Praises aside, however, I must admit that this release, while stellar, does leave some to be desired for this listener. For one, the band seems wary to delve into the weirdness hinted at in earlier songs like "B C D E," "I Fear I Might Have Lost You…," and bizarre MacSpeak interludes of previous releases. While this may be a personal preference, I feel that it’s these more avant-garde leanings that would really set apart Sugar Glyder’s music from the rest, and perhaps this avenue will be investigated on the LP to come. Moreover, the lyrical content of Lovers is rather hackneyed for my taste. Granted, this may come with the territory, being a record about lovers and all, but I confess that I did find myself wincing at some of the nauseatingly love drunk words coming out of Howie’s mouth. But if Howie’s lyricism is the EP’s downfall, then it’s also Howie simultaneously saving the release with his incredible knack for pleasant-sounding phrasings. Referred to earlier with the Pitchfork-worthy (i.e., pretentious) terminology of “phonaesthetic,” Howie’s awareness of the euphony in words is perhaps the single element the unifies Sugar Glyder’s irresistible sound—that is, along with Rigo’s precisely-engineered melodious guitar lines, Aoyagi’s thumping bass, and Matthews’s noticeably more technical drumming. Take, for instance, “One More Snow,” which finds Howie’s proficiency as a wordsmith at its finest:
Seasoned with my infatuation for love and what it means
Reasons, sweet deliberation's got me tossin’ in my sheets.

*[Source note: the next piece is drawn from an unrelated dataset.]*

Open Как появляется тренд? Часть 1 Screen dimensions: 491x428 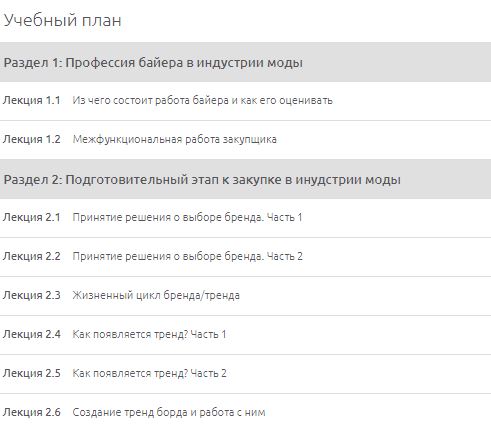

If the selection and arrangement of those words doesn’t highlight the inherent sonic beauty of the English language, then I don’t know what does. It’s rhythmic and bouncy just sitting on the page, for cryin' out loud.
And when these words do come to life on Lovers at Lightspeed, I can’t help but wonder when August 4, 2010, is going to happen for Sugar Glyder. Because if there’s any justice in this music industry, then that day is coming. The band might stand to hasten the arrival of that day by marketing themselves less as a “punk” band and more as a buzzword-exploiting “experimental indie rock/post-punk” outfit, but I foresee the end result as inevitable: Chris Rigo, Daniel Howie, Bobby Matthews, and Emily Aoyagi are going to fill arenas. It’s simply a matter of time.